Problem details
Can you update the records from the line containing "This screenshot has" through the end of the records by replacing "breadcrumb item" with "breadcrumb link" and leaving everything else unchanged? Give back only those lines, without the pictures.
--- start Data for processing ---
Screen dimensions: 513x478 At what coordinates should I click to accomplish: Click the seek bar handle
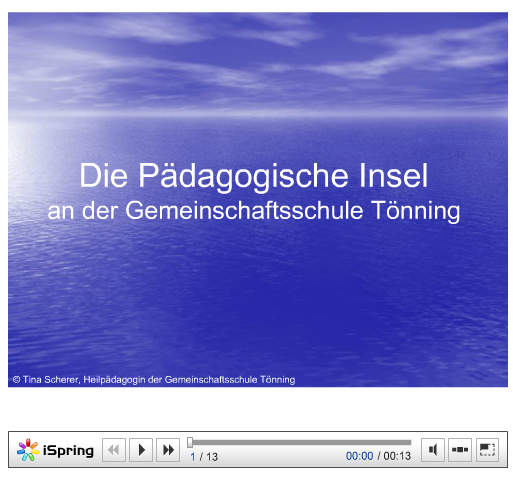click(x=190, y=442)
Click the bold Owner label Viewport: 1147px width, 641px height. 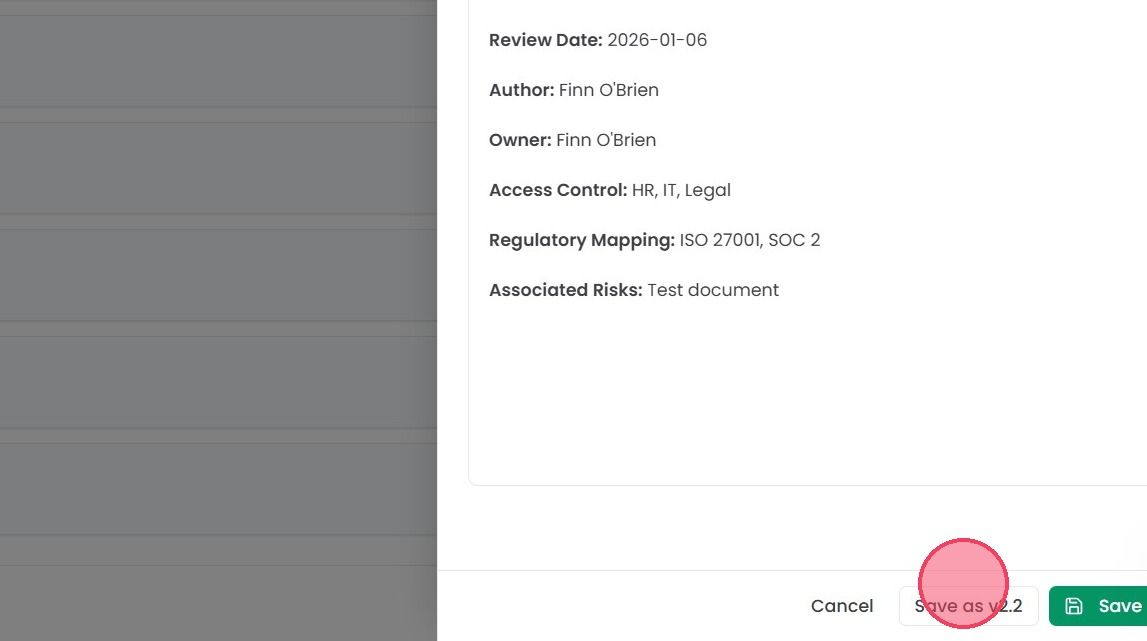[x=520, y=140]
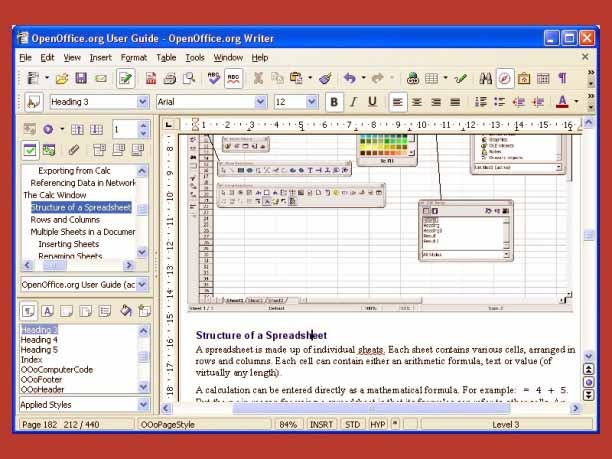Viewport: 612px width, 459px height.
Task: Click the Paragraph Styles icon in Stylist
Action: click(30, 312)
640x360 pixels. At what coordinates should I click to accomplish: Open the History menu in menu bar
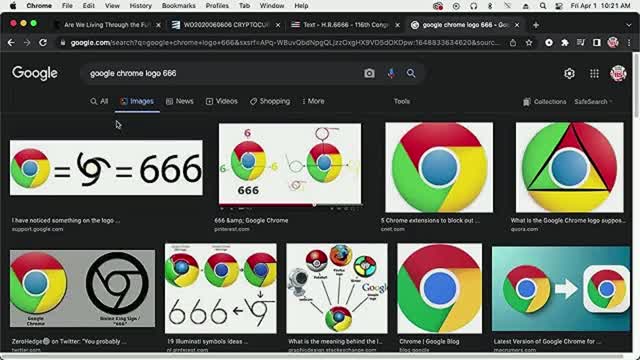coord(140,6)
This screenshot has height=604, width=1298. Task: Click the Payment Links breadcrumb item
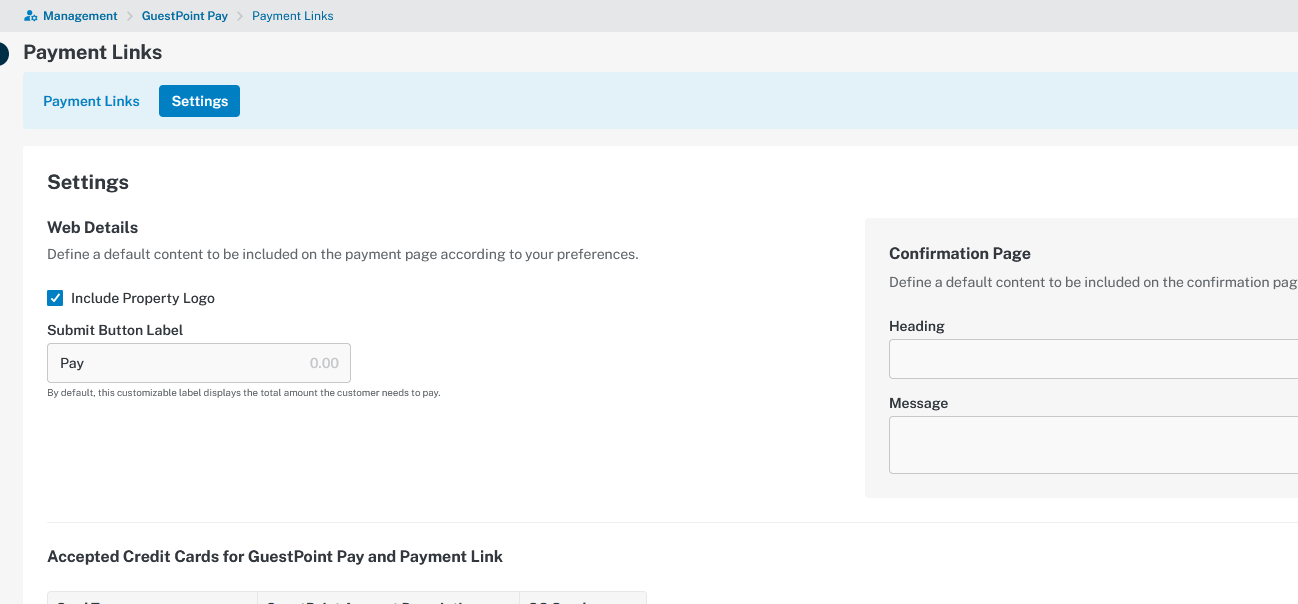tap(292, 16)
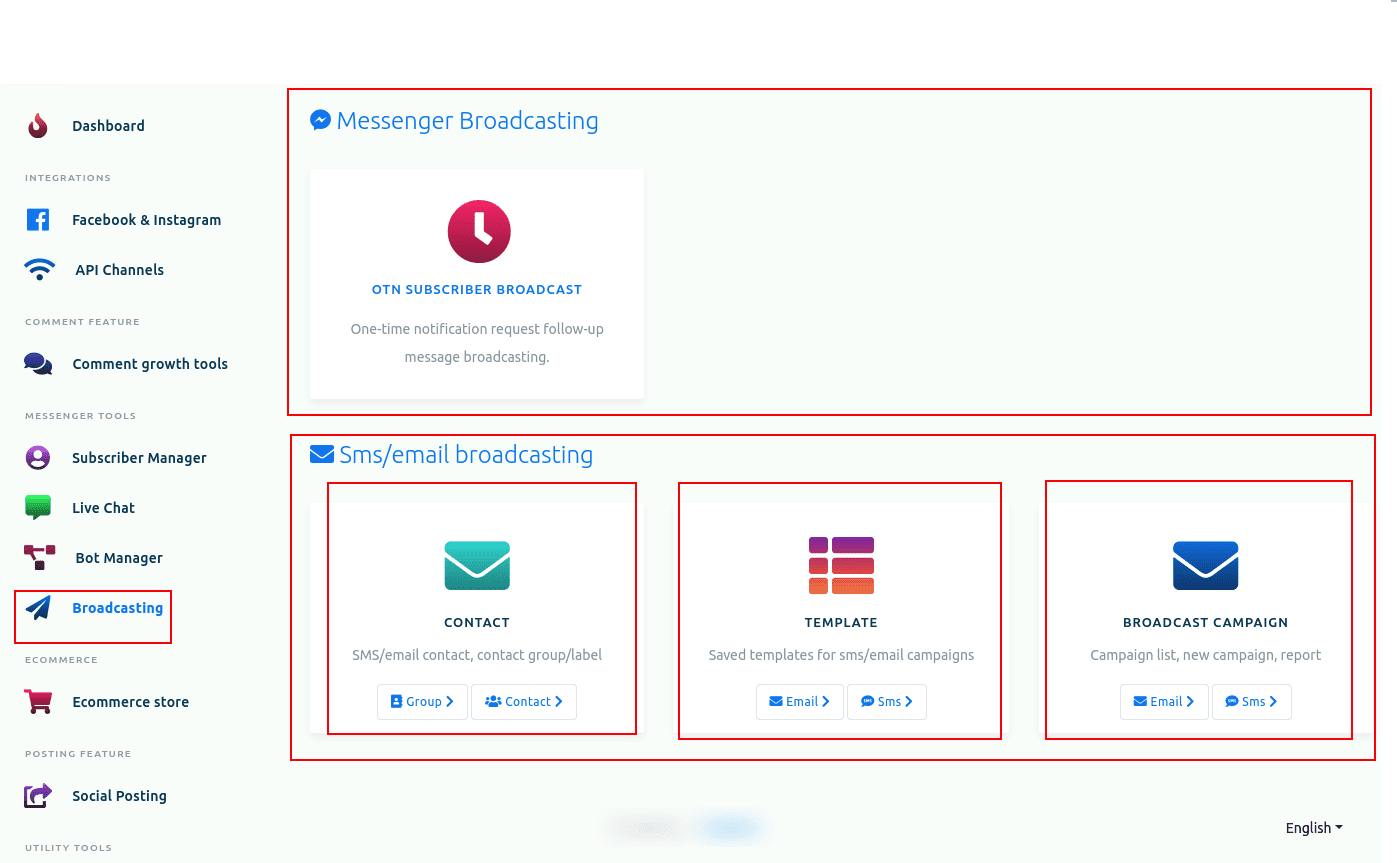The width and height of the screenshot is (1397, 863).
Task: Open Contact button in Contact card
Action: pos(523,702)
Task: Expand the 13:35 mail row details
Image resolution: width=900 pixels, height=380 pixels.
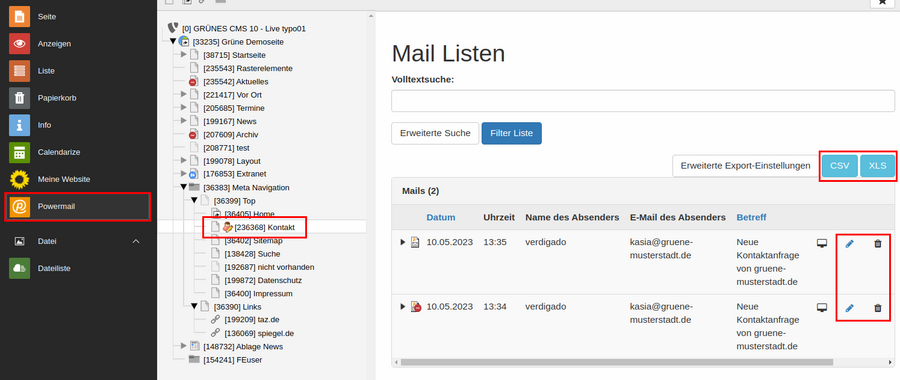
--- end Data for processing ---
Result of the task
This screenshot has height=604, width=1298. Task: Click the Payment Links breadcrumb link
tap(292, 16)
The width and height of the screenshot is (1397, 863).
Task: Open Contact button in Contact card
Action: pos(523,702)
Task: Expand the 13:35 mail row details
Image resolution: width=900 pixels, height=380 pixels.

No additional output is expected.